Já a obstinação terapêutica ocorre quando os profissionais de saúde ou os responsáveis por alguém que está com uma doença avançada insistem em usos continuados e persistentes de medidas que sustentem a vida do paciente, prolongando a manutenção dos sistemas vitais biológicos, retardando o diagnóstico de morte. A obstinação terapêutica  seria um quadro de futilidade médica, pois configuraria em tratamentos de pouca ou nenhuma utilidade. Débora Diniz (2006, p. 1742) entende que a prática da obstinação terapêutica “[...] é resultado de um ethos irrefletido das carreiras biomédicas. Os profissionais de saúde são socializados em um ethos que, erroneamente, associa a morte ao fracasso.”
Diante do princípio da autonomia, e da possibilidade de alguém com capacidade para o exercício desta recusar um tratamento, nos questionamos se a cessação de um tratamento invasivo que mantém a vida, mesmo sem uma perspectiva de cura, apenas para prolongá-la, não seria uma forma de eutanásia. Assim, também é necessário fazer uma diferença entre esta e a obstinação terapêutica. Na eutanásia (que etimologicamente significa boa-morte), diferente do que ocorre na obstinação terapêutica, a intervenção (que pode dar-se por uma ação ou uma omissão) é no sentido de produzir a morte.
A obstinação terapêutica, longe se ser um procedimento que traz benefícios, normalmente traz malefícios, com o prolongamento de um sofrimento inevitável por um prazo maior, a situação em comento não possui expectativa de cura, mas apenas de continuidade da tênue linha que nos mantém vivos, com procedimentos invasivos e muitas vezes doloridos, neste sentido, para alguns, estaríamos muito próximos de uma tortura. A decisão de interrupção destes tratamentos é um direito que assiste ao paciente e em caso de impossibilidade do exercício do princípio da autonomia aos seus responsáveis.

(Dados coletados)
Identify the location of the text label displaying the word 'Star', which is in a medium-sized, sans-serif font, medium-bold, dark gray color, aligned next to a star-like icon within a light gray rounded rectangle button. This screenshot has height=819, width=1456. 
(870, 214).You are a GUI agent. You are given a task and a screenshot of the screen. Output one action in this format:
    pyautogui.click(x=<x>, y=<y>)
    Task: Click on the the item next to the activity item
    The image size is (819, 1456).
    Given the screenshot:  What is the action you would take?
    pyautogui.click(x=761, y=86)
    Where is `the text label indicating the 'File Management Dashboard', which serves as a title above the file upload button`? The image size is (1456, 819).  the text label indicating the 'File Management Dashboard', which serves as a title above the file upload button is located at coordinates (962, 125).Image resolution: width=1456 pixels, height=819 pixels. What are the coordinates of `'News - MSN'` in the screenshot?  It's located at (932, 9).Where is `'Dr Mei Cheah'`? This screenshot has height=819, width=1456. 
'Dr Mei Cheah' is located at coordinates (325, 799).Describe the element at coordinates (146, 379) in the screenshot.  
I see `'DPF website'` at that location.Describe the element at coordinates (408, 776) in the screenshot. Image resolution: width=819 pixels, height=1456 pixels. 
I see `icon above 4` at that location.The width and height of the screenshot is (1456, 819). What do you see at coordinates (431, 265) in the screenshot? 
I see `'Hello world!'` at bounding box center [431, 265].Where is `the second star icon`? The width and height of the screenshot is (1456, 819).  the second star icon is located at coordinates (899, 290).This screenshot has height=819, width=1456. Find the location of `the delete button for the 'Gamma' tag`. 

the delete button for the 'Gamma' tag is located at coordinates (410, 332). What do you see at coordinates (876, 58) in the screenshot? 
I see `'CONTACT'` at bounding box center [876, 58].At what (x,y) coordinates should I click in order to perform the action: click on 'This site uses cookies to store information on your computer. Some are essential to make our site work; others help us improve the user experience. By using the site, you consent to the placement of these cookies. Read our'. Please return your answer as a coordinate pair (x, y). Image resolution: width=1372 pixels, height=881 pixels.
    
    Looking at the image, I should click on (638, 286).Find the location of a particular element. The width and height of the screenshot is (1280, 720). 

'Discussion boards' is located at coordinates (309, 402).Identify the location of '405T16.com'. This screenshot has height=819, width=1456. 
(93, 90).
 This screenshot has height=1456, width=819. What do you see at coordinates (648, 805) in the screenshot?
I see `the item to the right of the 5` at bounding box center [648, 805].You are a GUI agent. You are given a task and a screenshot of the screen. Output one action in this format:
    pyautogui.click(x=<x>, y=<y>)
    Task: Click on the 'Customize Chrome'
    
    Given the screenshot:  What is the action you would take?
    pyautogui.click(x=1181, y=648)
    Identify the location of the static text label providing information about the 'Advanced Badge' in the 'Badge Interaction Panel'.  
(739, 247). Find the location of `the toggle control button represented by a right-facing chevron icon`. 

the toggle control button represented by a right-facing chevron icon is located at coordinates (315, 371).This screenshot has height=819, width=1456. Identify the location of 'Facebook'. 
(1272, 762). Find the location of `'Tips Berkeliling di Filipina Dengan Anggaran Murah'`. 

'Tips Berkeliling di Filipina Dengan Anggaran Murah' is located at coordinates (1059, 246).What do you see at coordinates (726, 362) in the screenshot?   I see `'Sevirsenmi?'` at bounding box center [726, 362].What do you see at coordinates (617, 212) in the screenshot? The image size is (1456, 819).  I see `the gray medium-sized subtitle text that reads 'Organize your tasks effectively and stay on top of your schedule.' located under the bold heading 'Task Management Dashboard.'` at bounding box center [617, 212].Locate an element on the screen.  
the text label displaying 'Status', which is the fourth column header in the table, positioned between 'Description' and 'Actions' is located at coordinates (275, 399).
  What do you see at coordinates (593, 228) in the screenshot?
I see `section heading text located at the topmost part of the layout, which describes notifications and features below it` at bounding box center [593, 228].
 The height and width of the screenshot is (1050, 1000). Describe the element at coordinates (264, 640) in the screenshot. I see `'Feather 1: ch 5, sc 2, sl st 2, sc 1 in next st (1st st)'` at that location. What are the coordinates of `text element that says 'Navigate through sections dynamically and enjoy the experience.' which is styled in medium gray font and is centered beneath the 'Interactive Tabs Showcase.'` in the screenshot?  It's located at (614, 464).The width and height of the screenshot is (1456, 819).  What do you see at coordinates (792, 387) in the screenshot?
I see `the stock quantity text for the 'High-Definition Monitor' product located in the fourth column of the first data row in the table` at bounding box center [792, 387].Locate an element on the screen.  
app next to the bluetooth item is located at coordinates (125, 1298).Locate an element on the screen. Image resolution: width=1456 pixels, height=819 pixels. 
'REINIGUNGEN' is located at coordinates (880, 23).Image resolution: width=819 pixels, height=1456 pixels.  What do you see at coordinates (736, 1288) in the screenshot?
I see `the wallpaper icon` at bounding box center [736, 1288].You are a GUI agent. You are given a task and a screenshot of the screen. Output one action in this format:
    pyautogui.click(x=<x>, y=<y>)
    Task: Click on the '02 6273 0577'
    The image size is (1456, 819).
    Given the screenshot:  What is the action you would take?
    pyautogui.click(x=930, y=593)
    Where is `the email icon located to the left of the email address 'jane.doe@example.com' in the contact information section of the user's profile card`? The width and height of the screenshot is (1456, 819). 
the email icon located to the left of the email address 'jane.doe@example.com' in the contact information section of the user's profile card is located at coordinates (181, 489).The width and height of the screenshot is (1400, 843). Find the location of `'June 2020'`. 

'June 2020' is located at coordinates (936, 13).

### REQUISITOS DO EXERCÍCIO
Extraia, sem nenhuma alteração, a parte do trecho sobre obstinação terapêutica que se inicia com as palavras "Diante do princípio" e termina com "produzir a morte.".

### RESPOSTA ABAIXO
Diante do princípio da autonomia, e da possibilidade de alguém com capacidade para o exercício desta recusar um tratamento, nos questionamos se a cessação de um tratamento invasivo que mantém a vida, mesmo sem uma perspectiva de cura, apenas para prolongá-la, não seria uma forma de eutanásia. Assim, também é necessário fazer uma diferença entre esta e a obstinação terapêutica. Na eutanásia (que etimologicamente significa boa-morte), diferente do que ocorre na obstinação terapêutica, a intervenção (que pode dar-se por uma ação ou uma omissão) é no sentido de produzir a morte.